Every line in the data must be transcribed exactly.
Source data START
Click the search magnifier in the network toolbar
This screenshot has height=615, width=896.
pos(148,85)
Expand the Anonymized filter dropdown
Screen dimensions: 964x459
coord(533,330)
Source data END
● Solution
Click the search magnifier in the network toolbar
This screenshot has height=615, width=896.
pos(148,85)
Expand the Anonymized filter dropdown
Screen dimensions: 964x459
coord(533,330)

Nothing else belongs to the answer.